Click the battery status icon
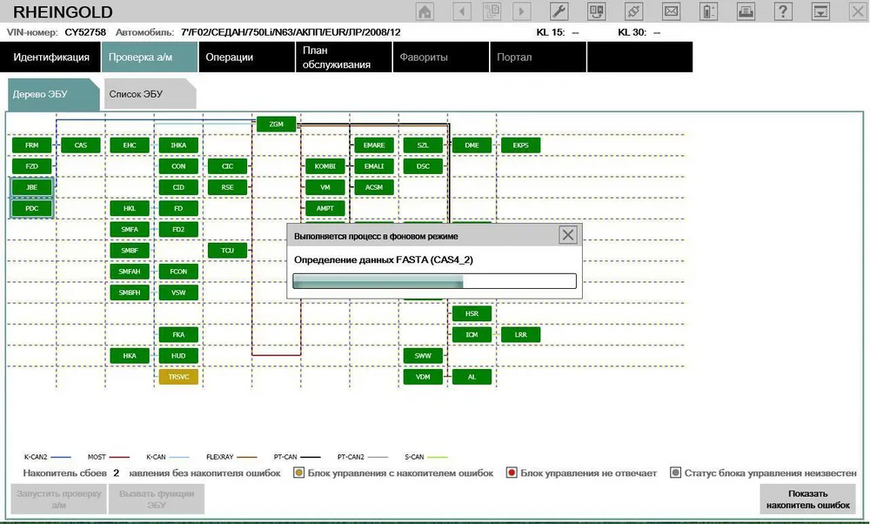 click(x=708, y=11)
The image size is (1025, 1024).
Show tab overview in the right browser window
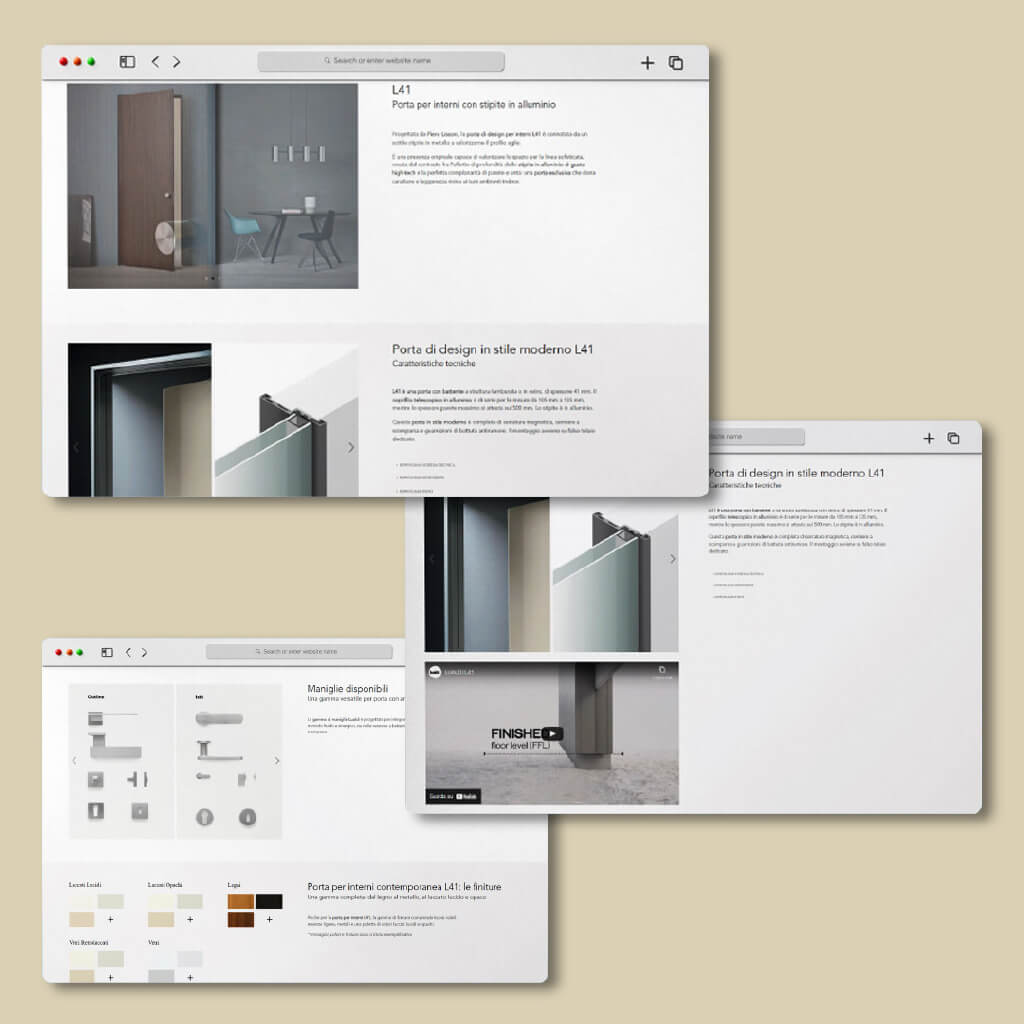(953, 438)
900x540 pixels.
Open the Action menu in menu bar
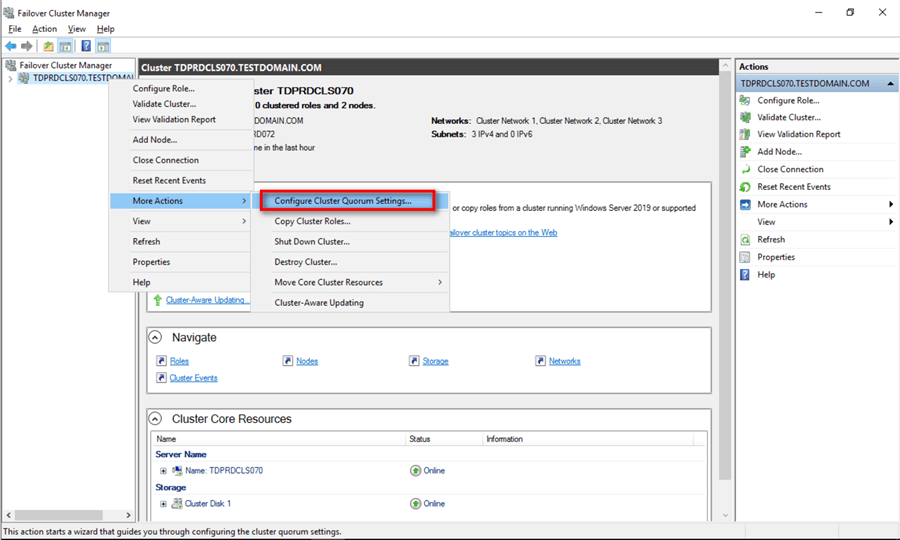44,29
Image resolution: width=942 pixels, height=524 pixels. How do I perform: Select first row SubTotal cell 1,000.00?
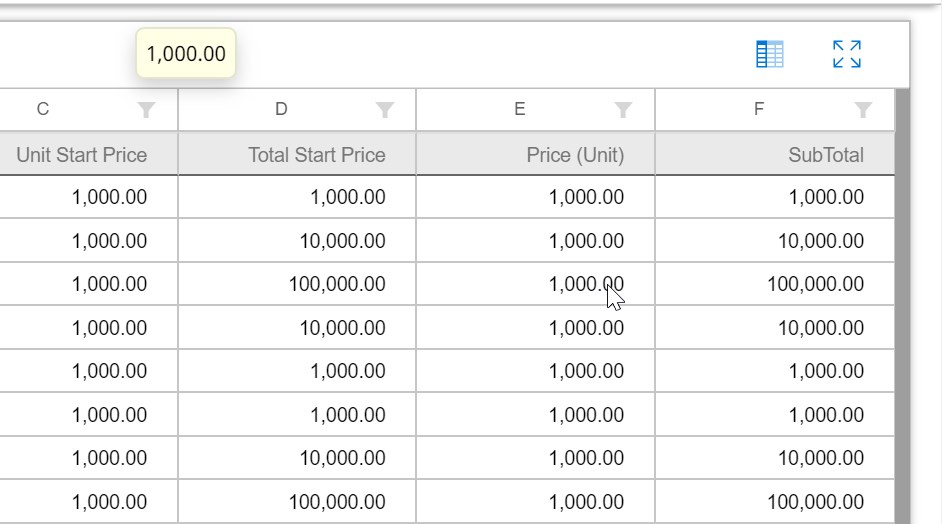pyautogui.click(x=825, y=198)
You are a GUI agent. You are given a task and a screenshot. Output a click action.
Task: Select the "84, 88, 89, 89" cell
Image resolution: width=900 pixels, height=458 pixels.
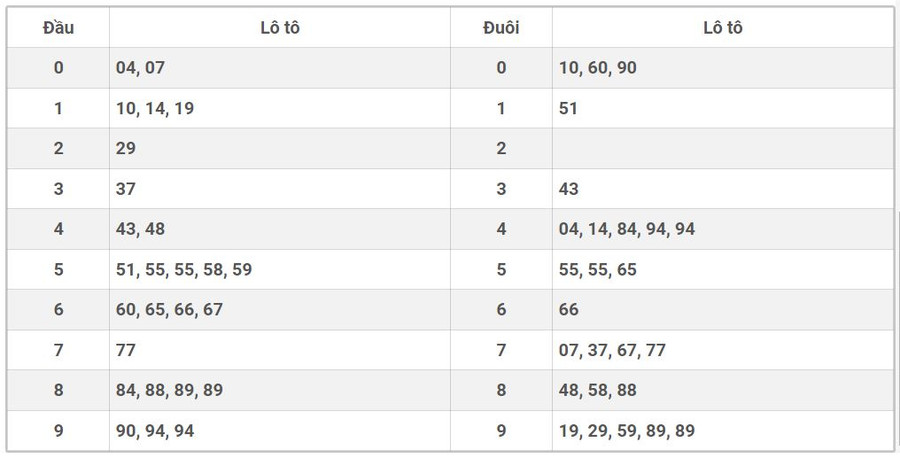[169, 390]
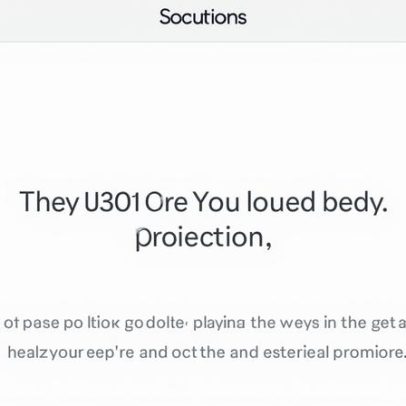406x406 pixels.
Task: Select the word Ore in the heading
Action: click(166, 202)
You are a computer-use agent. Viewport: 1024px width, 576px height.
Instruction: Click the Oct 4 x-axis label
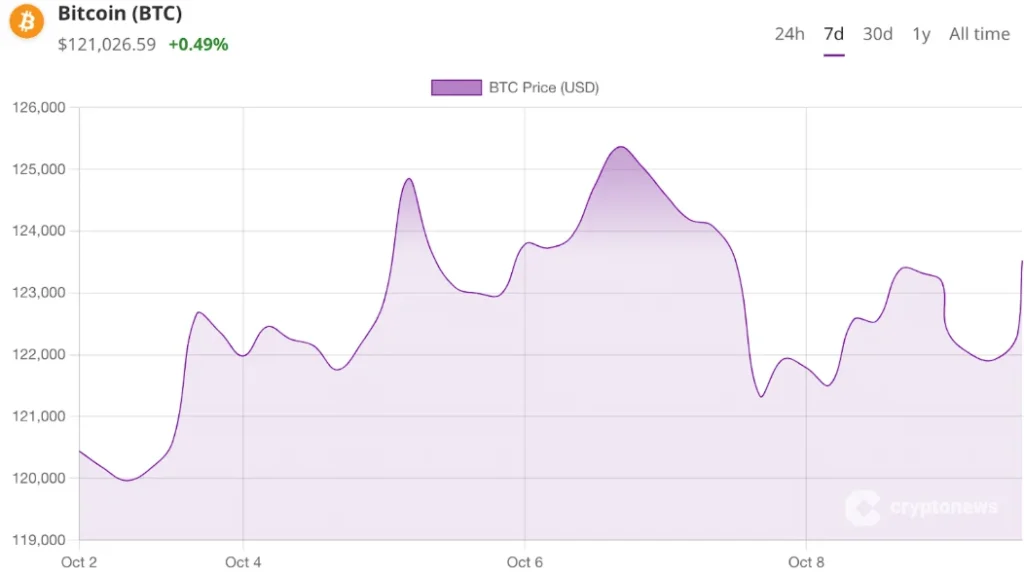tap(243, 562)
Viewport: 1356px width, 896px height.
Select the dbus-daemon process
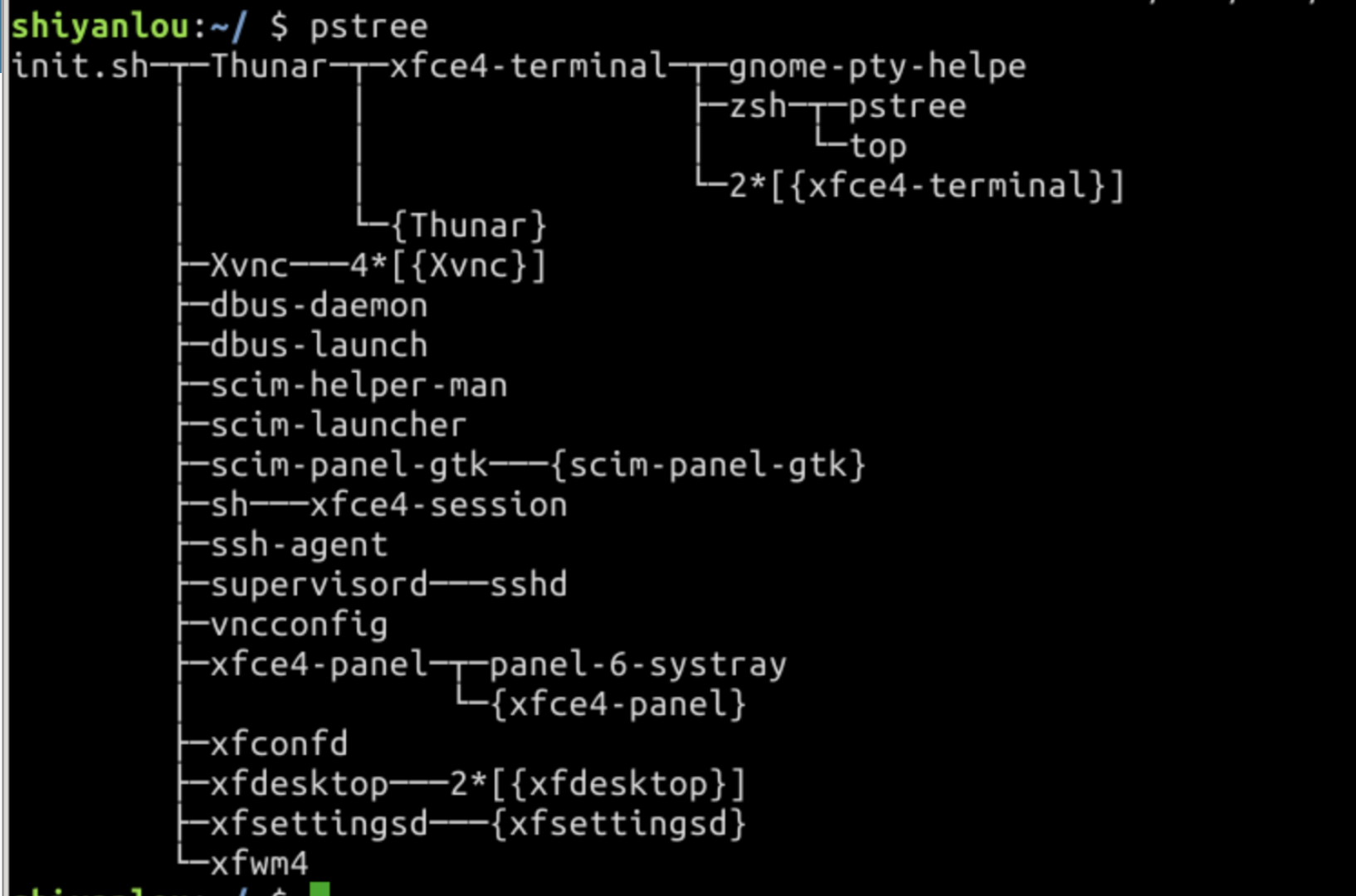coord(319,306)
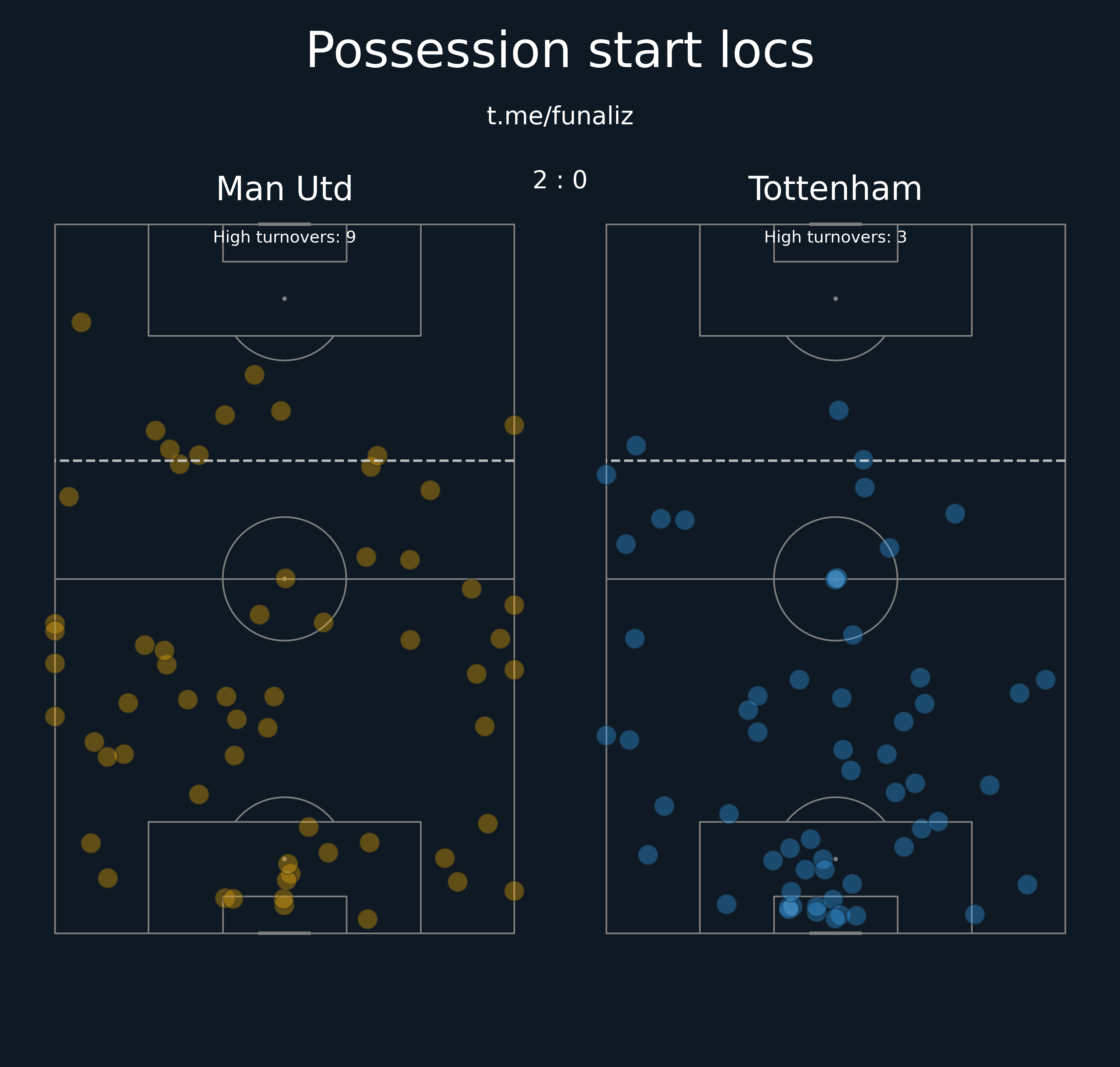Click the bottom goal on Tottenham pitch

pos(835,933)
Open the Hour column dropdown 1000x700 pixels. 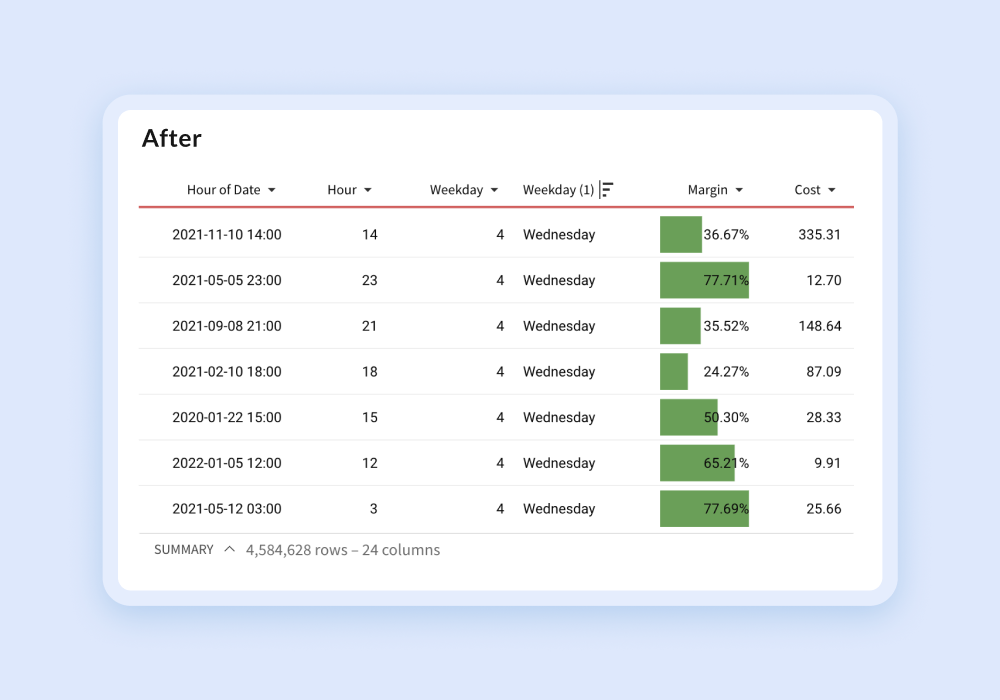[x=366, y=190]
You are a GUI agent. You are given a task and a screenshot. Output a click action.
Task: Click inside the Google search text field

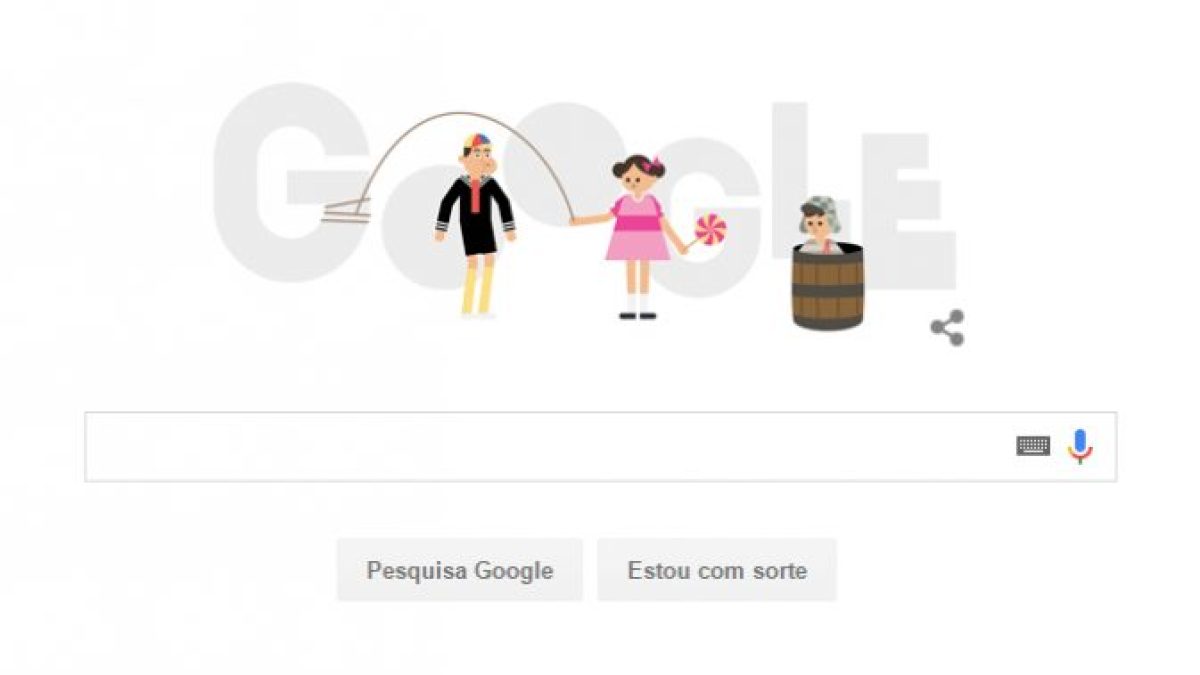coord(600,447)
____________
Write out the stretch of material from its first line through the line containing "pyautogui.click(x=825, y=198)", with both ends included. Leave the pictures out.

- **TASK RESULT**
Click the battery status icon
 click(x=708, y=11)
The image size is (1025, 1024).
Show tab overview in the right browser window
(953, 438)
900x540 pixels.
Open the Action menu in menu bar
44,29
Image resolution: width=942 pixels, height=524 pixels. How do I perform: Select first row SubTotal cell 1,000.00?
pyautogui.click(x=825, y=198)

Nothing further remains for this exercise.